The answers I received at a recent discussion were typical: only one person from the roomful of participants was not on Facebook – and it wasn’t the 70-year-old retired schoolmaster or the middle-aged housewife; instead, it was a 19-year-old female who had discontinued her account because she wanted to pass her A-Levels. Everyone else was on social media.
Why? It’s easy, addictive and economical, after all.
Two retired men told me that even though they buy newspapers – yes, the hard copy versions from the newsstand – and watch news on TV, they’d also scan their Facebook news feeds for what wasn’t reported by mainstream media.
And therein lies the main attraction of social media.
Because of the lack of constraints and ease of use, anyone can post anything on it – even absolute rubbish!
This makes for a variety of choices in terms of diversity but also the reality that ‘anything goes’ on social media. Not only do details that are at best hearsay and at worst lies make it without any vetting, but so do images and videos of graphic or adult oriented content.
There are no serious penalties in Sri Lanka other than such accounts being taken down following public complaints. But by the time the complaints take effect, the damage has been done.
In January, WhatsApp restricted forwards of messages to five chats from the previous limit of 20. In June last year, it initiated the limit in India when mob related murders were linked to messages shared on the app. India is the largest market for WhatsApp – it accounts for around 200 million of its 1.5 billion worldwide users.
The company claimed that the limit “significantly reduced forwarded messages around the world.” However, a WhatsApp group can have anything under 256 members so potentially, any message can be forwarded to over 1,000 others on the same platform.
A little bit of skin and drama – more than what would be allowed on TV or in the newspapers – is what makes social media attractive to so many people.
There are Instagram accounts of Sri Lankan actors and actresses (many of whom seem to crave attention and allow the cameras to wander freely about their private lives) with follower numbers in six digits.
What has gained a lot of traction in Sri Lanka (especially in the vernacular) are the gossip sites. Even legacy media groups have morphed into gossip pages online. They play on the gossipy titbits that work well in the short attention span that social media permits.
But it’s not that hardcore news doesn’t make an appearance. It does; but not on ordinary days when
the country’s political machinations seem to meander. In that context, the 51 days between 26 October and 16 December were a watershed in social media usage.
In March last year, we witnessed the dangers of social media when Facebook, Messenger, WhatsApp and Viber were blocked by the government. What’s important to note here is that except for Facebook, the others are messaging platforms. The block was announced to contain the propagation of hate speech and coordinated mob attacks.
But it was in October that we saw the true impact of social media as an information machine. Research by Sanjana Hattotuwa has shown that during the 51 day period, Facebook posts by networks and newspapers – especially the former, in relation to the impasse on the issue of the prime minister – were shared extensively.
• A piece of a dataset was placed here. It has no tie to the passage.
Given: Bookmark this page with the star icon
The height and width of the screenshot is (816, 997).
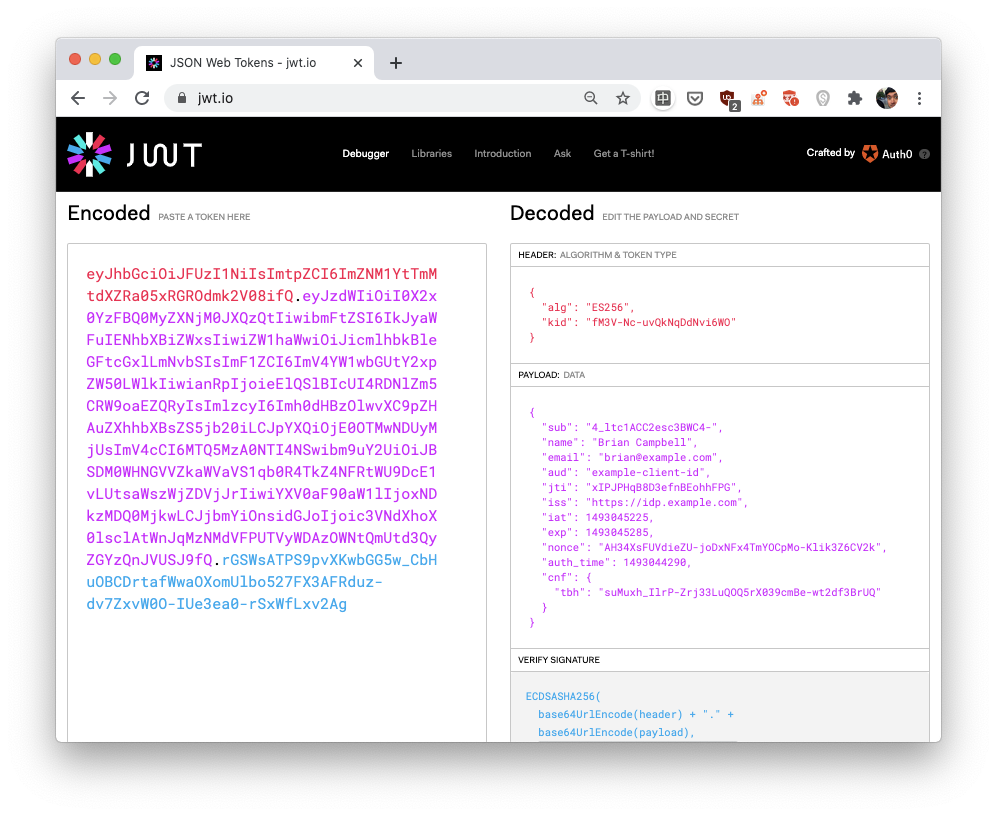Looking at the screenshot, I should tap(623, 98).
On two days at least, a single page recorded about 80,000 shares. Hattotuwa’s research (which is in the public domain) also shows the extent to which three electronic media groups dominated proceedings. One gained over three million likes on posts with hashtags linked to the impasse. However, print media houses – both state and private – lagged far behind.
What this shows is that the gossipy slant of the web portals used by these networks and the visual nature of their reporting is what attracts audiences.
Sri Lankan newspapers are yet to master the transition into digital reporting; more often than not, they simply replicate their print reportage on the web despite the huge digital potential their loyal offline customer base holds.
This year, we’re likely to see social media playing a key role in framing public tastes, discourse and attitudes. We will see politicians and parties using social media as a vector for support. Another possibility is the use of the same platforms to pump disinformation in an effort to manipulate public sentiment.
The lack of oversight and fact checking is going to be a key factor. Facebook is now employing a country contact point and content moderators for posts in Sinhala. But unlike in India where fact checking has increased exponentially in anticipation of the general election, Sri Lanka doesn’t have the capacity for fact checking by independent, competent and public third parties.
So be ready for lots of fakes but also some truly intriguing and eye-catching content interspersed with heaps of peephole material. And finally, don’t forget those memes because sometimes, they offer the best take on issues and are often hilarious!